Handel – O praise the Lord with one consent
Wilbye – The Lady Oriana, Sweet honeysucking bees
Handel – Foundling Hospital Anthem

westminster school chapel

The German-born George Frideric Handel (1685–1759) became a British citizen in 1727.  He was one of the greatest vocal and instrumental composers of the baroque age and was a cosmopolitan and eclectic artist.  In the summer of 1717, he became resident composer to the Earl of Carnarvon (later the first Duke of Chandos), for whom he composed, amongst other works, eleven anthems.  Composed for the English equivalent of a small German court, they reflect both the urbane worldliness and the mixture of pomp and intimacy at Cannons, the Duke’s country seat. The text of O praise the Lord with one consent comes from the metrical New Version of the Psalms.  There is no independent overture.  The opening line of the first number is taken from the great hymn tune St Anne, whilst the second part of this movement is more fugal in character, with a lengthy, self-contained theme in one voice heard against countersubjects in imitation.  The St Anne hymn tune appears again in long note-values in the fifth movement, the choral ‘sing solemn hymns with praise’, whilst the final two choruses are a triumphal ‘exalt your maker’s fame’ and an affirmatory ‘Ye voices raise, ye cherubim and seraphin, to sing his praise, alleluia’.  The arias are brief and straightforward, with effective contrasts between them.
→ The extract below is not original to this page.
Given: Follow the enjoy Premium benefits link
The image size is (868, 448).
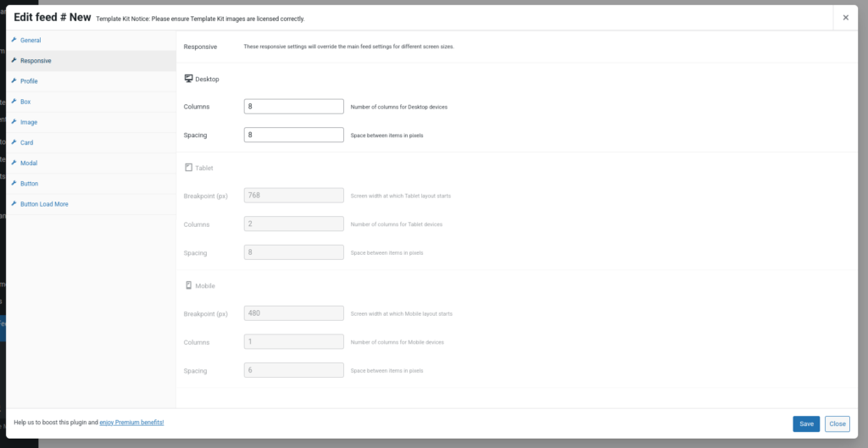Looking at the screenshot, I should pos(131,422).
John Wilbye (1574-1638) is considered one of the greatest of English madrigalists. He spent much of his life employed as resident musician for a wealthy family of arts patrons in Suffolk; accordingly, most of his compositional output is madrigalian.  His style is characterized by delicate voice-writing, acute sensitivity to text and language, a seriousness of approach and a subtlety of musical ideas.  The Lady Oriana was his contribution to Morley’s madrigal collection The Triumphs of Oriana, an extravagant musical compliment to (it is supposed) Queen Elizabeth.  Sweet honey-sucking Bees and its second part, Yet sweet take heed display his skill in vocal orchestration: the full number of voices is not constant, with the composer writing for much of the time for ever-changing smaller groups within the ensemble.
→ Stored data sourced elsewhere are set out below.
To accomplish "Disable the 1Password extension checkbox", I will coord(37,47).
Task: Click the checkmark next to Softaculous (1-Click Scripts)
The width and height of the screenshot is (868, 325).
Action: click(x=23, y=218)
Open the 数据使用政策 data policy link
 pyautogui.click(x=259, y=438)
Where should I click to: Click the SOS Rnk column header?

The Foundling Hospital was a charitable institution founded in 1739 and was supported by many notable patrons from society and the arts.  Handel’s Foundling Hospital Anthem was written for the institution and first performed there as part of a benefit concert in 1749. There are two versions, an earlier one for choir only, which we are singing this evening, and a larger one with added solos.  It was compiled from material originating from other works by Handel: the first two movements are from the Funeral Music for Queen Caroline and the third a sombre chorus that had been edited out of the oratorio Susanna. The last movement is of course well known – maybe a theological connection between ‘the kingdom of this world’ and ‘the kingdom of our Lord’, or maybe just a rousing finale to encourage the benefactors?